• WHAT YOU HAVE TO DO:
Copy the records below word for word, covering everything from the line containing "You are a computer-use agent. Screen dimensions: 952x473" down to the line containing "pos(371,100)", and nothing outside that span.

☆ ☆ ☆ ☆ ☆ ☆ ☆

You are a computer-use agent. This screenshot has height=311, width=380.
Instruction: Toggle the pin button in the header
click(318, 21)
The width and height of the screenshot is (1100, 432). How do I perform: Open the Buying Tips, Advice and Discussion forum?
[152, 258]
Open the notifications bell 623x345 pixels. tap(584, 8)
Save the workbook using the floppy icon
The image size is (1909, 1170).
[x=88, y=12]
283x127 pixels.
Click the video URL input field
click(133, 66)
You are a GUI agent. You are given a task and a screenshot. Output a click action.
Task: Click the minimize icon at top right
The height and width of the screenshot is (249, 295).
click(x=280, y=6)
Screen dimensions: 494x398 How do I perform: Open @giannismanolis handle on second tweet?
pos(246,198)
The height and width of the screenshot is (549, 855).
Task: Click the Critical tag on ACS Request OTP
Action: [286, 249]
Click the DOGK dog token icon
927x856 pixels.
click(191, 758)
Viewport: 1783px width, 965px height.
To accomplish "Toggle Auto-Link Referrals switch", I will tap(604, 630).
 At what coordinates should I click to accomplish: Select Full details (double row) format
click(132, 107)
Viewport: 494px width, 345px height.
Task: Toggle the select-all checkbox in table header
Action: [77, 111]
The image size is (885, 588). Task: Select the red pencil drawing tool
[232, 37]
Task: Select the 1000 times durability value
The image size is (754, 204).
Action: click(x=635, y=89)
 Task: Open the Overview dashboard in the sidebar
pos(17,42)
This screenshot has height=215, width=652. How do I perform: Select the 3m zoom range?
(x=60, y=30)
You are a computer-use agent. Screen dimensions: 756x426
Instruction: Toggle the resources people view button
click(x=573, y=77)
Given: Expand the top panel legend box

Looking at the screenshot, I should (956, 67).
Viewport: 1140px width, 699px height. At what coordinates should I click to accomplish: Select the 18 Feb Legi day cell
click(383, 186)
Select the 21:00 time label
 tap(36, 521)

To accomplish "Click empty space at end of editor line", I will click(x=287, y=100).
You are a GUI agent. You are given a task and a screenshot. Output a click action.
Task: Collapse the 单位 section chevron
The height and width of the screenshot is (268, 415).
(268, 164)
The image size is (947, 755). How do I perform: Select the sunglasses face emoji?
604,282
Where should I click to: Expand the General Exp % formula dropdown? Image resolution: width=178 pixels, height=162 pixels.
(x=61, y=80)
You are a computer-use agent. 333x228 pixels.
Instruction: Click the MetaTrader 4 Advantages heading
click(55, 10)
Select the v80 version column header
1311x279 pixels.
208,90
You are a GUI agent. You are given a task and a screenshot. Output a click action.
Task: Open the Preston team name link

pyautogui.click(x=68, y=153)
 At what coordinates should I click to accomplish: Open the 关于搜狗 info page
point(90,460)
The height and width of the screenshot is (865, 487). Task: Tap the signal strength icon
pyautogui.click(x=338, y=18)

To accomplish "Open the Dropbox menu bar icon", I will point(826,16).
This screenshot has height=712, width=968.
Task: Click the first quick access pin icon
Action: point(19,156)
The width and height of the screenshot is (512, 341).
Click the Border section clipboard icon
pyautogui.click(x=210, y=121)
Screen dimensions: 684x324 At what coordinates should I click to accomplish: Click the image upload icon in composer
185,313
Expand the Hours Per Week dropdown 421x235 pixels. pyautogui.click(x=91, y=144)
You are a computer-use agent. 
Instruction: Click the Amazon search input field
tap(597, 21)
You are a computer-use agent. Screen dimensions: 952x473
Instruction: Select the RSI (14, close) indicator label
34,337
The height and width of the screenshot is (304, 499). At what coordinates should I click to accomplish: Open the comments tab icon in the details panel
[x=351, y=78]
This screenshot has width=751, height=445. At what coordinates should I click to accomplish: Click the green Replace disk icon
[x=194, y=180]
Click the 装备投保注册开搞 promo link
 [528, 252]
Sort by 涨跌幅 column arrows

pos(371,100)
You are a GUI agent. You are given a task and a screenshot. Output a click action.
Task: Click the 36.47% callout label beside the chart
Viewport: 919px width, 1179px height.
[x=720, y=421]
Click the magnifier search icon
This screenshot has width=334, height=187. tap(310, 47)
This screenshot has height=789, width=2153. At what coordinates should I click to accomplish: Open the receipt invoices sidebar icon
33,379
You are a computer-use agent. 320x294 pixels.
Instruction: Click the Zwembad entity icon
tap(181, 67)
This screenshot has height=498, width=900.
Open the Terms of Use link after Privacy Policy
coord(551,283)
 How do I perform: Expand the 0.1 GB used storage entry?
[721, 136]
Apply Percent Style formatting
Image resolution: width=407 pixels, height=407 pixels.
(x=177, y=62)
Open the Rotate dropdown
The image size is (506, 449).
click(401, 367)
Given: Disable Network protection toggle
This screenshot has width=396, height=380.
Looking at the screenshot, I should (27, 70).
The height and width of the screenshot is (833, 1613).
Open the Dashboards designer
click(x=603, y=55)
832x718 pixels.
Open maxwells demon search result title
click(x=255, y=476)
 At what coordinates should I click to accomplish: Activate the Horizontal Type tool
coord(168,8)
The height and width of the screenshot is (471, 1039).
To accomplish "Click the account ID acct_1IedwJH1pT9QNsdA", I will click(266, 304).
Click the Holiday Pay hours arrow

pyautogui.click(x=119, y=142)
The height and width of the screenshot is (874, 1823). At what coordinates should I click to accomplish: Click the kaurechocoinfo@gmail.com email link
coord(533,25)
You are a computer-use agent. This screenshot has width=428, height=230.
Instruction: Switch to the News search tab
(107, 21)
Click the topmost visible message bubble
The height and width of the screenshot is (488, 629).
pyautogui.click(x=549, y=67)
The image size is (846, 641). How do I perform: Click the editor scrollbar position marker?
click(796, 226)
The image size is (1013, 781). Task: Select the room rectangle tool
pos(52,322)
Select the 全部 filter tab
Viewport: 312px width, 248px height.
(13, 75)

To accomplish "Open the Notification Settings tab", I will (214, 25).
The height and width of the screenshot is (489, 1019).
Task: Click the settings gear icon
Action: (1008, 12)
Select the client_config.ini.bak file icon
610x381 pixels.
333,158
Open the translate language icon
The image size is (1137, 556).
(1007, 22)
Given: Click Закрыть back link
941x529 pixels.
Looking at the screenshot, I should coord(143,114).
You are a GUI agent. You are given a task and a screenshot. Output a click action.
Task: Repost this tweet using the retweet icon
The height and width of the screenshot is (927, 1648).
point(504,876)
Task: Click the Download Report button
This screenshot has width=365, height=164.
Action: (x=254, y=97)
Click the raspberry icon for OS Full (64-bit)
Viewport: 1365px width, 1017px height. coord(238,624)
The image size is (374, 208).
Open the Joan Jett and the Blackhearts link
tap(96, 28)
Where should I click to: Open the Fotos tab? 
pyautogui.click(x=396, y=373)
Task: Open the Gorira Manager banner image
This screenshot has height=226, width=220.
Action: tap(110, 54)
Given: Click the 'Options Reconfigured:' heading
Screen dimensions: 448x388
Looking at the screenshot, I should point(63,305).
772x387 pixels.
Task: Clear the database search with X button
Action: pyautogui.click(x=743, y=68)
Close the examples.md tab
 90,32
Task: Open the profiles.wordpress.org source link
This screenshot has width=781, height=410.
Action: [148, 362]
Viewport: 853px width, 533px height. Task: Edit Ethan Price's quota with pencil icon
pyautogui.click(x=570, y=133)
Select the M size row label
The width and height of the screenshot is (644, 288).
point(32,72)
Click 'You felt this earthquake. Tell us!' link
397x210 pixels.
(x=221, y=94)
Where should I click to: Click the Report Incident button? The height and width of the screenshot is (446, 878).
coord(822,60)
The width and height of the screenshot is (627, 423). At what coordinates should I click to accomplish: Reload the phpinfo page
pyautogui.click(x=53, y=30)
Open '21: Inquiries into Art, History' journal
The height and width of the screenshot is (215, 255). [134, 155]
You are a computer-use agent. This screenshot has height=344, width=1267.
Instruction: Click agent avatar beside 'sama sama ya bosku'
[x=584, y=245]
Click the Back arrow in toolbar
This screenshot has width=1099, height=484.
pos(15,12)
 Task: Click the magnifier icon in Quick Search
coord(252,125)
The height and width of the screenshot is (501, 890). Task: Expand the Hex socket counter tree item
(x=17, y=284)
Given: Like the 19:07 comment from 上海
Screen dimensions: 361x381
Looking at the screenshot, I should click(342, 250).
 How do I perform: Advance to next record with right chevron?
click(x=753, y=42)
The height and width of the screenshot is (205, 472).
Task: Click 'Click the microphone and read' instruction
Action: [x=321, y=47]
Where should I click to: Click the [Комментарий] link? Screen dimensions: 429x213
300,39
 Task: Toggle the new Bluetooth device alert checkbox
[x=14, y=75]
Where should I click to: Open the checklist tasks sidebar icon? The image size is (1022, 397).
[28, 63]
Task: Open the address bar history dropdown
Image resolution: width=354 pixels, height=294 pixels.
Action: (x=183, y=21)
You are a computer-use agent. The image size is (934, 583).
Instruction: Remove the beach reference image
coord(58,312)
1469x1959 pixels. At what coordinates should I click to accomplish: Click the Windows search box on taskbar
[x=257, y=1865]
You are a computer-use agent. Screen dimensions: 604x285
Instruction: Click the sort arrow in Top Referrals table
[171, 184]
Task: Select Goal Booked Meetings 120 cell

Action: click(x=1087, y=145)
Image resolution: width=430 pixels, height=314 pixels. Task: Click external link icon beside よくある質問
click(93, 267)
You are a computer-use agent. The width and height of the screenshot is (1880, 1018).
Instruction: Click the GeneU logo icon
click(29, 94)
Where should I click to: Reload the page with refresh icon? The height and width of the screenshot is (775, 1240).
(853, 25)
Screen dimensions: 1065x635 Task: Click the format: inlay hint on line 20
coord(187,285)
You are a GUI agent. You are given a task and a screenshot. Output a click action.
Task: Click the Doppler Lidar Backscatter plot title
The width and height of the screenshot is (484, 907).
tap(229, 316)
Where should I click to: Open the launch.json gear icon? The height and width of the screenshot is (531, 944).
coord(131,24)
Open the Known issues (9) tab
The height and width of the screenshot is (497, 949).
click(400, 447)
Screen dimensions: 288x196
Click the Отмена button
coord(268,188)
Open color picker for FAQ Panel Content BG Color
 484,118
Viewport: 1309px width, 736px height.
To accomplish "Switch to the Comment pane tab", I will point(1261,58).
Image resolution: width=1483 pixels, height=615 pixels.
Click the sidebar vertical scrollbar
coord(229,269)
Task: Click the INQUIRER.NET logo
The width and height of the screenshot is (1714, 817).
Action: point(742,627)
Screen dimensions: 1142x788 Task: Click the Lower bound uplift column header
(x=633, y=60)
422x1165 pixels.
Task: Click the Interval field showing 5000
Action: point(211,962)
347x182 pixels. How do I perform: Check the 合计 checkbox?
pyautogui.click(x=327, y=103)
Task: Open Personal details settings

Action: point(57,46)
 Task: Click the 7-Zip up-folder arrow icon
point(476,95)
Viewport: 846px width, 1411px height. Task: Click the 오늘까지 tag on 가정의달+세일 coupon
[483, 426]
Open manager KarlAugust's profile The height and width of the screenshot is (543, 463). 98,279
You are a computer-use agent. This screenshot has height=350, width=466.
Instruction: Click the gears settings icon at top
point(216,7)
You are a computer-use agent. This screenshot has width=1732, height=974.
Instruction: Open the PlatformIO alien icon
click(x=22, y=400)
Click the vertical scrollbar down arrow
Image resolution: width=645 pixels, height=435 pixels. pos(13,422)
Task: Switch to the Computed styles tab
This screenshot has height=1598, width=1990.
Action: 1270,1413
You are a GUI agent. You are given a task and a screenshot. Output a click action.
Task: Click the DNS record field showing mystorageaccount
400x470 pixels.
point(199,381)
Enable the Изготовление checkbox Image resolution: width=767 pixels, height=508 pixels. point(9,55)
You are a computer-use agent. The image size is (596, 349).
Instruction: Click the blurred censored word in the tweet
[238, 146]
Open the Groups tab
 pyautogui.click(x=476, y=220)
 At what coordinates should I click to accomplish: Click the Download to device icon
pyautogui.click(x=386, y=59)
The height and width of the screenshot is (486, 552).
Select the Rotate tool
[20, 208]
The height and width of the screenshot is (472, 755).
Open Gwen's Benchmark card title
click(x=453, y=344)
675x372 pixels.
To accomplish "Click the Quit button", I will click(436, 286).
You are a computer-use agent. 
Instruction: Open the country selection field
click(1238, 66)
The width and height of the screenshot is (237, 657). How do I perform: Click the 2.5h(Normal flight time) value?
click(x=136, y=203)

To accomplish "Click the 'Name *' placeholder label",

☆ ☆ ☆ ☆ ☆ ☆ ☆

• EXPECTED ANSWER:
You are a computer-use agent. Screen dimensions: 952x473
Instruction: Select the RSI (14, close) indicator label
34,337
The height and width of the screenshot is (304, 499). At what coordinates should I click to accomplish: Open the comments tab icon in the details panel
[x=351, y=78]
This screenshot has width=751, height=445. At what coordinates should I click to accomplish: Click the green Replace disk icon
[x=194, y=180]
Click the 装备投保注册开搞 promo link
 [528, 252]
Sort by 涨跌幅 column arrows

pos(371,100)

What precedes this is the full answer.